TASK OBJECTIVE: Return all the lines below in which the string "Lottery" appears.

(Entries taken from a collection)
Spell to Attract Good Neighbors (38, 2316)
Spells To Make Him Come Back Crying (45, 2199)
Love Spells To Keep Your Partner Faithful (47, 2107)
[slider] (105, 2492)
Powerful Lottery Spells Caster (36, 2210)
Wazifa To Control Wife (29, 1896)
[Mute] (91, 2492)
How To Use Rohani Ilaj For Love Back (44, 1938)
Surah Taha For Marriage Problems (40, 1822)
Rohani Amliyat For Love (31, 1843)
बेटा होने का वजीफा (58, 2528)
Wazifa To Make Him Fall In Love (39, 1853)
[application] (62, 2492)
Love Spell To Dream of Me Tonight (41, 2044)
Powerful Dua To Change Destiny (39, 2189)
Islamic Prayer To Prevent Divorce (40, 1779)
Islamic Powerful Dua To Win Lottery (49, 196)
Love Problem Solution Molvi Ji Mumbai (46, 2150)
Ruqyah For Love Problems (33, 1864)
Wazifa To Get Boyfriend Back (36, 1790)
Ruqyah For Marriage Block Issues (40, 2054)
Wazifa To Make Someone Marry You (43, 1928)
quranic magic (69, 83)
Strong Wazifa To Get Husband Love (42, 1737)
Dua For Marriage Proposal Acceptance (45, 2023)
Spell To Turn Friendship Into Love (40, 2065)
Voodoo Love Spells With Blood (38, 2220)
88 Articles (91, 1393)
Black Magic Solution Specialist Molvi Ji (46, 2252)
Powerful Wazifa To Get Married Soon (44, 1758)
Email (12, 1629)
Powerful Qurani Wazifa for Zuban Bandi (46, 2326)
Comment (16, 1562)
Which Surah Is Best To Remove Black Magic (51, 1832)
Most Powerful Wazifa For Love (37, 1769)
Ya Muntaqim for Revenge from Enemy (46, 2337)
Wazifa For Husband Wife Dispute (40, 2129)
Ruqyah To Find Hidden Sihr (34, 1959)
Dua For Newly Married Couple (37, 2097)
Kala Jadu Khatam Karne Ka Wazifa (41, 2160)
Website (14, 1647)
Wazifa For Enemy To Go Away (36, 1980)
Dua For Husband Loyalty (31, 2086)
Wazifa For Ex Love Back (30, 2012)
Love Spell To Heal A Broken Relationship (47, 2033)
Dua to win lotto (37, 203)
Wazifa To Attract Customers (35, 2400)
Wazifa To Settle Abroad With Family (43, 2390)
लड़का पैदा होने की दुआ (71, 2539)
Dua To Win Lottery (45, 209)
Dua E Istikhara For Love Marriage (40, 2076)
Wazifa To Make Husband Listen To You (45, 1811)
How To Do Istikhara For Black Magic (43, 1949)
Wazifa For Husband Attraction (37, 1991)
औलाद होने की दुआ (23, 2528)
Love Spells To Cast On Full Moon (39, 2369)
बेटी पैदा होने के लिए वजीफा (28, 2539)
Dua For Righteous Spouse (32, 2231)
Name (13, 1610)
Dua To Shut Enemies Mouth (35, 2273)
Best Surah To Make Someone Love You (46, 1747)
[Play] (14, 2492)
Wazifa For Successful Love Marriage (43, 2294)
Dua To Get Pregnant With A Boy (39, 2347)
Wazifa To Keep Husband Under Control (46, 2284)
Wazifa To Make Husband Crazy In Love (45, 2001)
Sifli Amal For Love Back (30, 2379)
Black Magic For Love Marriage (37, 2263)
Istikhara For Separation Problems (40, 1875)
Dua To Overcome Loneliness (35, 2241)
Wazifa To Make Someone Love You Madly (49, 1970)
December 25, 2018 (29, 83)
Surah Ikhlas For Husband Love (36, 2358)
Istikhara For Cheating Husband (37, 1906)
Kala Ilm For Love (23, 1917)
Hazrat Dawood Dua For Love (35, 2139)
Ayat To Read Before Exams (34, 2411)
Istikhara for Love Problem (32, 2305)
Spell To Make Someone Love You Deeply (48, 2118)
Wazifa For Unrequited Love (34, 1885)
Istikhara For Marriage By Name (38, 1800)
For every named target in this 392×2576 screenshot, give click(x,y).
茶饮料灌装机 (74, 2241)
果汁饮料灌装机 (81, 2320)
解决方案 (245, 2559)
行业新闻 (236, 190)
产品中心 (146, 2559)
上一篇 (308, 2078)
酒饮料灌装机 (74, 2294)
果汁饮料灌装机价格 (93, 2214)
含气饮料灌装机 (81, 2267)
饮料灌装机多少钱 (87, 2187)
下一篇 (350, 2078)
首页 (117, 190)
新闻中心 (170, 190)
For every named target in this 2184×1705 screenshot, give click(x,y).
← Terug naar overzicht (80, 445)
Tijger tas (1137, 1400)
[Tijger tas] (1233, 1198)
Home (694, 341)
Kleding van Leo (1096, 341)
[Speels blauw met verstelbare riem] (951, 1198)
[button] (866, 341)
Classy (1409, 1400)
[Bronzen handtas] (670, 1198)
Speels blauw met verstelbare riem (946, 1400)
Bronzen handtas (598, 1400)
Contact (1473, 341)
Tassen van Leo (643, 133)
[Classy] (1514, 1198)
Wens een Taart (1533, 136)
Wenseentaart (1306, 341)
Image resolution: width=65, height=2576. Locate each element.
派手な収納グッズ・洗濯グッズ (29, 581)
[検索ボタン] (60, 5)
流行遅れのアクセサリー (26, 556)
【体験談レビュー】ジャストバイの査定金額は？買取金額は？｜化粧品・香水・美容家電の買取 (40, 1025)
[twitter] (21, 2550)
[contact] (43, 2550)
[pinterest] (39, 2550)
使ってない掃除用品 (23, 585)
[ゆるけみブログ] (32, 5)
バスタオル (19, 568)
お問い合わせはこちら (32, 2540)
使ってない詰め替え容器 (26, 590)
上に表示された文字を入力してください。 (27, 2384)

WORKED SOLUTION:
Powerful Lottery Spells Caster (36, 2210)
Islamic Powerful Dua To Win Lottery (49, 196)
Dua To Win Lottery (45, 209)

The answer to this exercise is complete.